In comparison with Medos Deltastream® DP2 and DP3 systems (25 patient vs. 41 patients) in terms of infectious outcomes, no statistically significant difference of culture positivity rates was found (32%, DP2 vs. 41%, DP3, P>0.05).
When the infected and non-infected patient groups were compared in univariate analysis, prolonged ICU stay, duration of ventilation, and duration of ECMO were associated with the development of nosocomial infection in patients who received ECMO support (P=0.045, P=0.030, P=0.040, respectively). However, multivariate logistic regression analysis revealed that only the duration of ECMO was an independent risk factor for nosocomial infections in patients who received ECMO support (odds ratio:1.318; 95% CI: 1.066-1.63; P=0.011). The ratio of patients who were successfully weaned and discharged were not different between infected and uninfected patients (P=0.424, P=0.435; respectively).
In this study, the characteristics and frequency of nosocomial infections associated with ECMO support in pediatric cardiac patients were described, who are mostly postoperative in a government hospital with a high surgical volume in a developing country.

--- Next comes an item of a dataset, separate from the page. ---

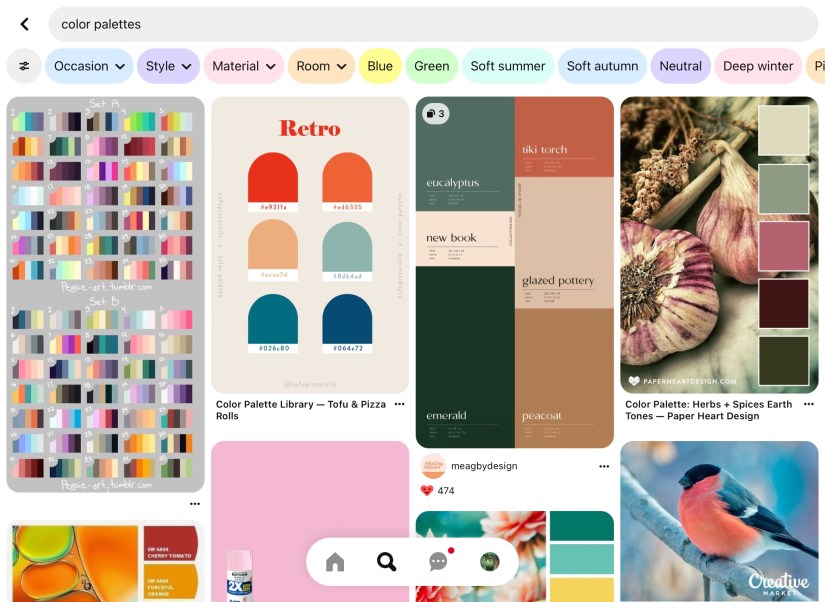Click the search field with color palettes
825x602 pixels.
point(430,24)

ECMO has been increasingly used in postoperative pediatric cardiac patients who have inability to wean from cardiopulmonary bypass and have certain risk factors such as infection/sepsis, bleeding, neurologic sequela, etc. The reported rate of infection in these patients varies between 3.5% and 45% in the literature, which might be due to different study designs[3-8].
In 2010, Extracorporeal Life Support Organization (ELSO) reported that 18.7% of all pediatric respiratory ECMO cases were complicated by culture-proven infections whereas in 2011 ELSO Task Force on Infections and ECMO reported a prevalence of 13.7% and a rate of 20.7/1000 ECMO days for culture-proven infections acquired during ECMO in the pediatric cardiac patient population.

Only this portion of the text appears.